Beirut's racecourse, which hosted monarchs and movie stars in its chic heyday and survived Lebanon's civil war, is struggling to secure its future after years of slow decline.
The Hippodrome marked its centenary last year. But it has an aging clientele, must fend of private developers, and has lost revenue to illegal gambling.
Now it is seeking a younger crowd and new investment from city authorities.
Its director general Nabil Nasrallah was on a recent day studying the draft of an advertisement for family-friendly night races, a move he hopes will bring in more youthful punters.
"Would it be better to use the phrase 'back a winner' or 'guess a winner'?" he wondered.
He proposes using what is rare patch of green in Beirut's center as a park on days when there is no racing, and hopes to restore the racecourse to its past glories with development projects.
The city authorities, which own it, have not yet put in the money, he said.
On white plastic chairs in the concrete stands, amid the chatter of conversation and the gurgle of water pipes, most men watching the horses one recent Sunday were middle-aged or older.
Many had patronized the Hippodrome since its 1960s heyday, when the city painted itself as the Paris of the Middle East and races drew a glittering high-society crowd.
"All the presidents of republics and officials visiting from abroad used to come here, like the Shah of Iran, (Saudi) King Abdulziz and the king of Greece. It was one of the most prestigious and beautiful places in Beirut," Nasrallah said.
Back then the original elegant grandstand was filled with spectators and 15 horses ran each race, instead of five now.
The grandstand was smashed in the fighting when Israel occupied Beirut in 1982.
The Hippodrome was for years on the "Green Line", the front between Lebanon's warring factions in the 1970-1995 civil war, and nearby city buildings still bear the marks of bullets and shrapnel on their ripped facades.
"We had more than 10,000 people coming from east and west, from the different sides, for race meetings," said Nasrallah of races during the war. Unlike other crossing points on the frontline, the racecourse was not a target for snipers.
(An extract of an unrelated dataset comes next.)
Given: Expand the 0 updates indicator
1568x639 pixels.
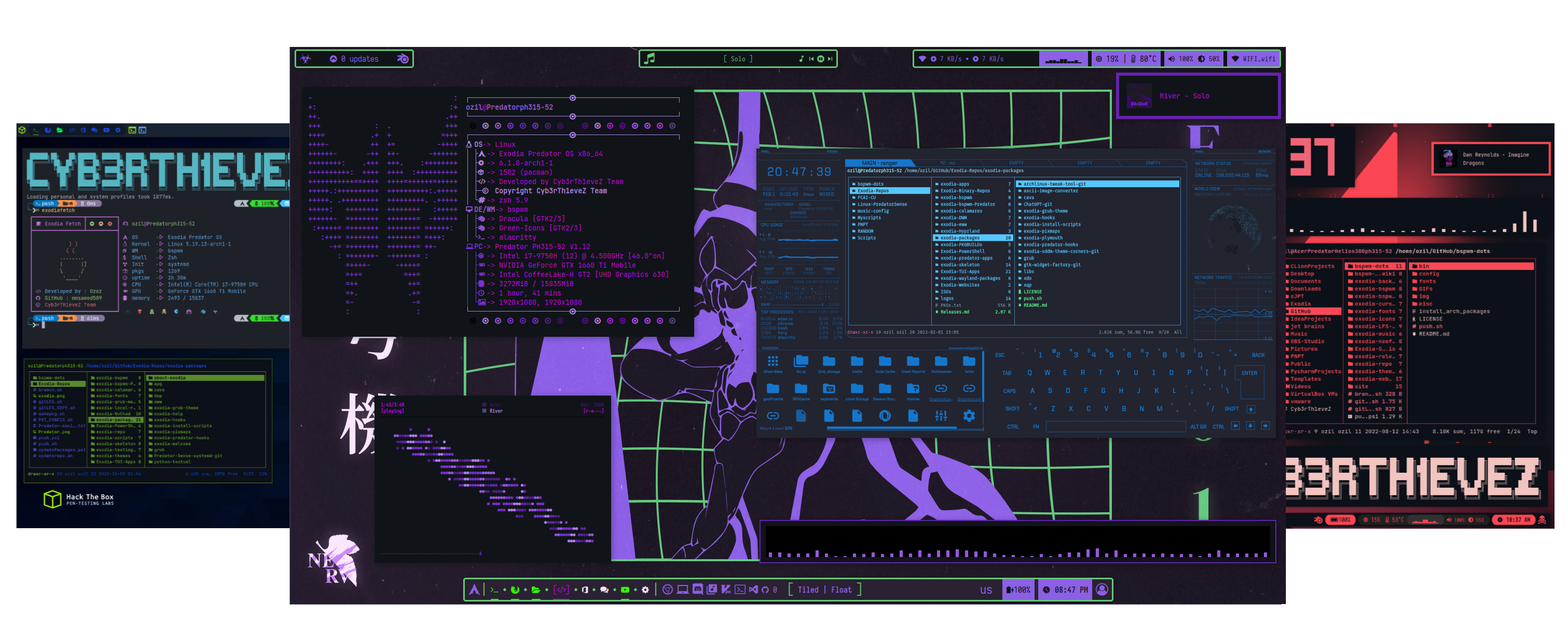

But the Gulf sheikhs who used to race their thoroughbreds here now have racecourses in their own countries, although Islamic law bars the gambling that attracts many punters in Beirut.
SYRIAN JOCKEY
Elias Yousef, a dandified 76-year-old barber sporting a scarlet handkerchief in the breast pocket of his white linen jacket, said he bets up to 100,000 Lebanese pounds ($67) a week.
"It's my sickness," he said.
Nasrallah said that illegal gambling had reduced the volume of bets placed with official bookies at the racecourse.
In the VIP suite in the stand, five men sat around a table overlooking the course, filling ashtrays, emptying coffee cups and waving white betting slips.
They cheered raucously, ribbing a retired judge who had backed a horse that was disqualified for an infraction after romping home in first place.
A bell rang and spectators walked over to the white fences of an exercise yard to cast expert eyes over the horses before they ran the next race.
There was a murmur of excitement and everybody rushed towards the stand, craning their necks for the start of the race.
"Come on! Come on!" the crowd shouted in Arabic and French. All eyes were fixed on the red dust of the track as the horses thundered past.
The winning jockey was a Syrian, a tiny man in orange and black colors, sweat and red dust staining his face. He came to race in Lebanon after the war in Syria began, he said.
After the race, he and the other jockeys gathered in the weighing room, taking turns to sit in the harness of a wrought-iron scale while a man slowly added weights until it tilted.
Outside, Jamil Helo, aged 85, sat waiting for the last race. He has come to the races in Beirut since 1965.
"Sometimes I win a little, sometimes I lose a lot," he said. "It's in my blood."